Duarte Cordeiro alegou que “o Governo nunca tinha legislado sobre esta matéria, acrescentando que a obrigatoriedade tinha sido sempre decidida pela AR e por iniciativa do grupo parlamentar do PSD”.

Adão Silva, líder da bancada social-democrata, avisou que era necessário “assegurar que a solução legislativa encontrada oferecesse segurança jurídica e, ao mesmo tempo, que não fosse ferida de inconstitucionalidade” e quis saber se não poderia, em alternativa, fazer-se uma autorização legislativa ao Governo. O socialista Pedro Delgado Alves, que já fizera “contactos prévios” com todas as bancadas, esclareceu que as autorizações legislativas “caducam em caso de dissolução da Assembleia” - se não fosse usada até ao decreto presidencial - e o Governo também não poderia “revogar o decreto-lei autorizado quando a situação sanitária melhorasse” e teria que esperar que a nova composição entrasse em funções.

A solução, descreveu o deputado do PS, era “dar uma credencial que, ao abrigo da Lei de Bases da Protecção Civil, habilitava o Governo a poder decretar o uso obrigatório de máscara em função de um expressivo aumento de casos de covid-19 e, de igual forma, voltar atrás nessa decisão quando a solução fosse entendida como um sacrifício excessivo”. Esta seria a melhor opção em vez de “ficar limitado por uma utilização única” como acabaria por ser a autorização legislativa.

O cenário não agradou a alguns partidos, que viram na posição do Executivo um empurrar de responsabilidades.
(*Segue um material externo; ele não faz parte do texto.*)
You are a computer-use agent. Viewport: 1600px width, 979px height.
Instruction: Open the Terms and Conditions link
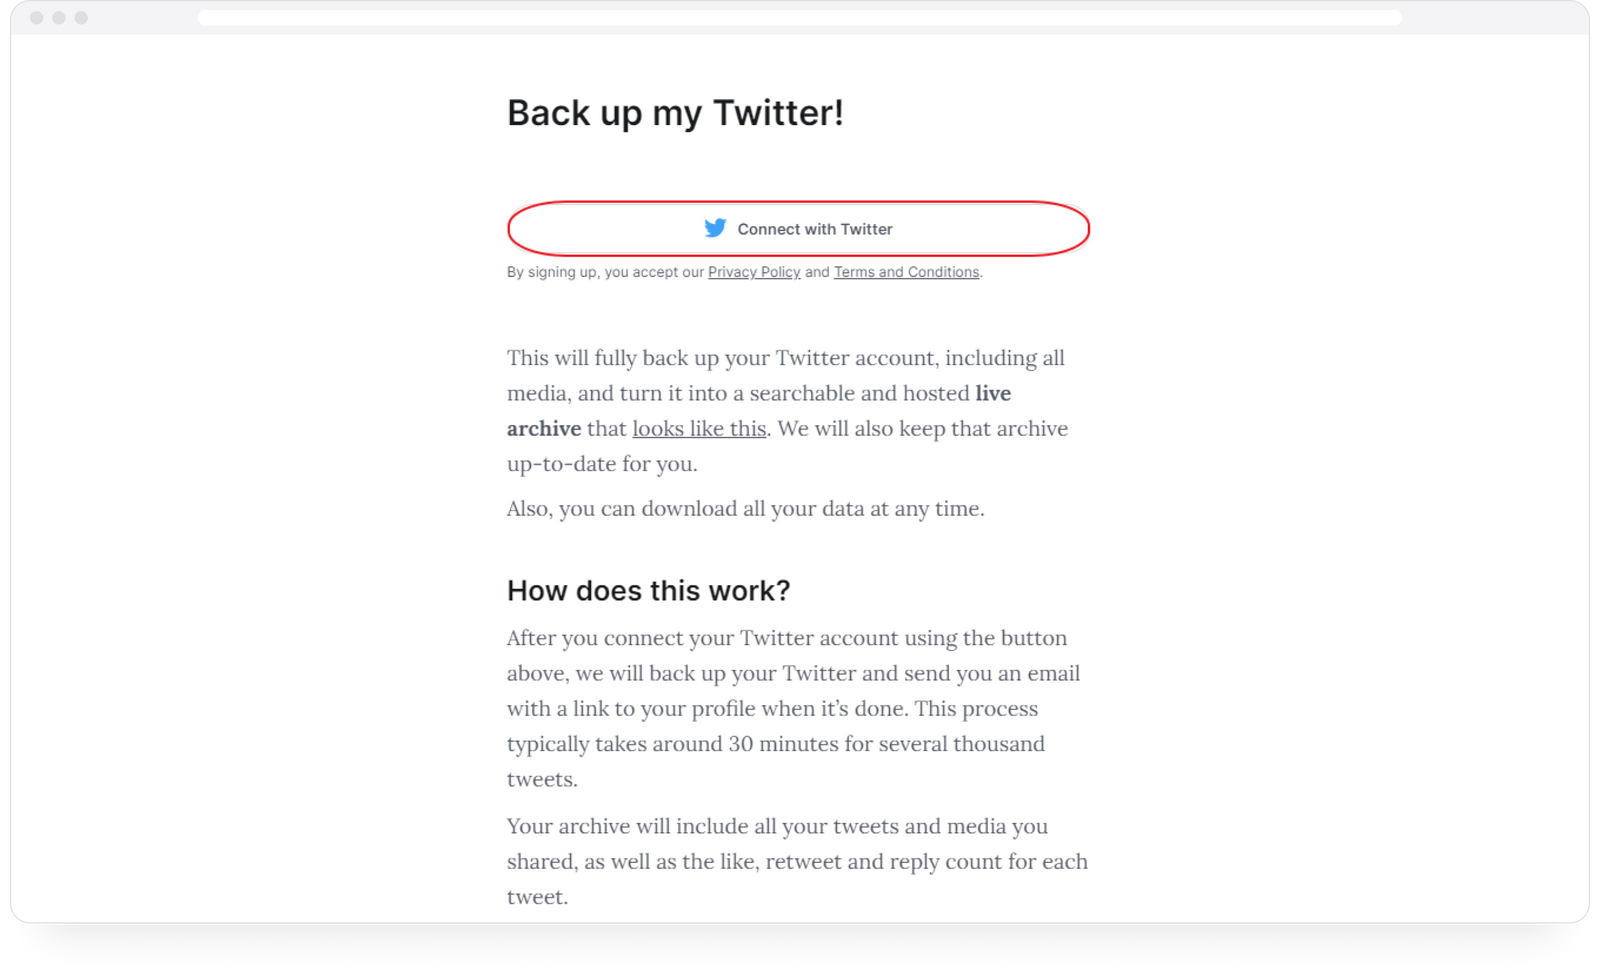pyautogui.click(x=906, y=272)
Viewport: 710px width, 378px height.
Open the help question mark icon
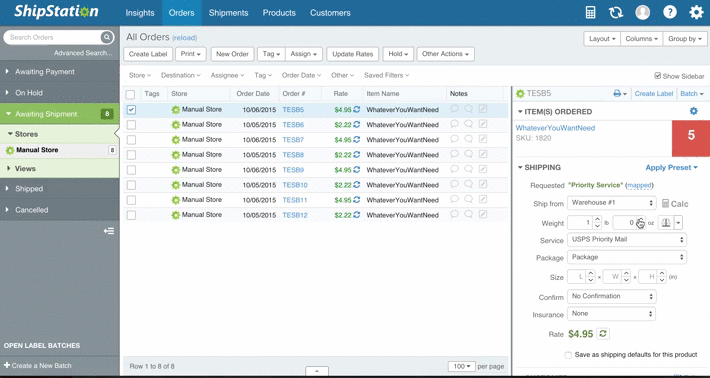[x=670, y=13]
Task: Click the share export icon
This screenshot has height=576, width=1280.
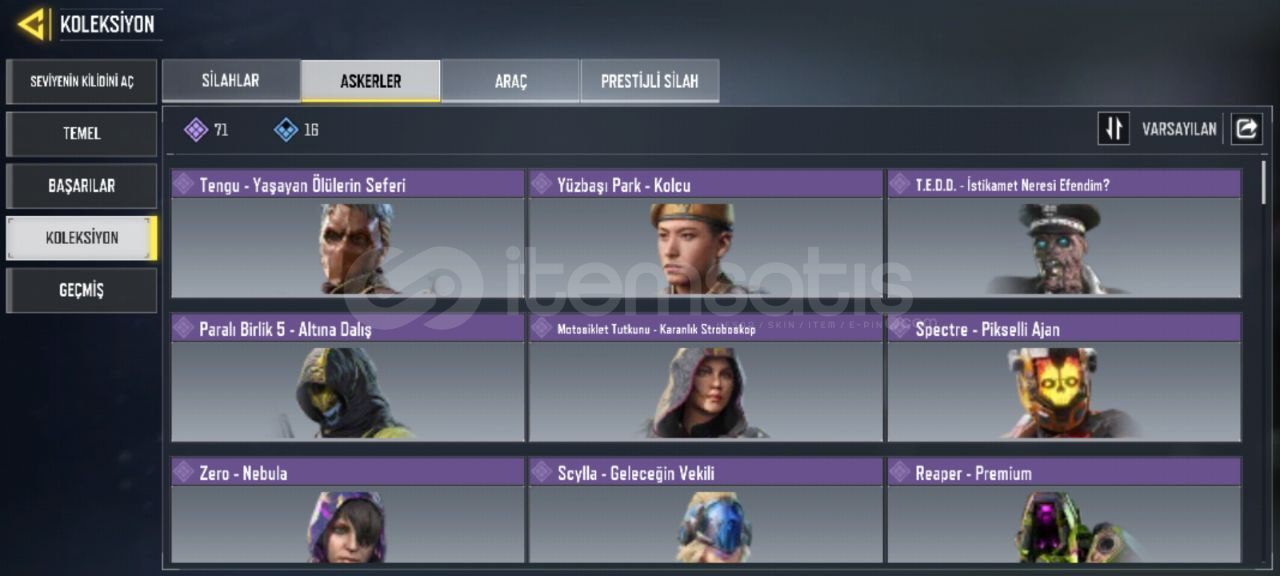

Para além das cautelas do PSD, o PCP admitiu que dera o consentimento para a discussão e votação no dia 26, mas considerou que o “assunto merecia uma maior reflexão”. O líder parlamentar João Oliveira defendeu que a revisão da Lei de Bases da Protecção Civil “deveria ter sido feita com tempo” e que a intervenção do Parlamento só era preciso por causa das multas a aplicar pela violação da obrigatoriedade do uso de máscara - aliás, as dúvidas de constitucionalidade sobre este diploma estavam relacionadas com as sanções e isso também devia “ter sido já resolvido”, cita a súmula da reunião.

Telmo Correia, líder da bancada do CDS, propôs uma solução intermédia - que houvesse tempos para a discussão -, enquanto o deputado único da IL defendeu que o assunto passasse para esta semana para “melhor se poder apurar que critérios estão em causa na fundamentação da obrigatoriedade em questão”, e Inês de Sousa Real quis também mais tempo para discutir o assunto.

Com diversas opiniões em cima da mesa, mas apenas uma proposta formalizada, Ferro Rodrigues alegou que discutir o assunto três dias depois não traria grande diferença ao resultado e decidiu com base no argumento financeiro: as reuniões plenárias representam “sempre um custo elevado e envolvem muitas deslocações, não se justificando convocar mais um plenário apenas para este efeito”. E o tema ficou agendado para a passada sexta-feira.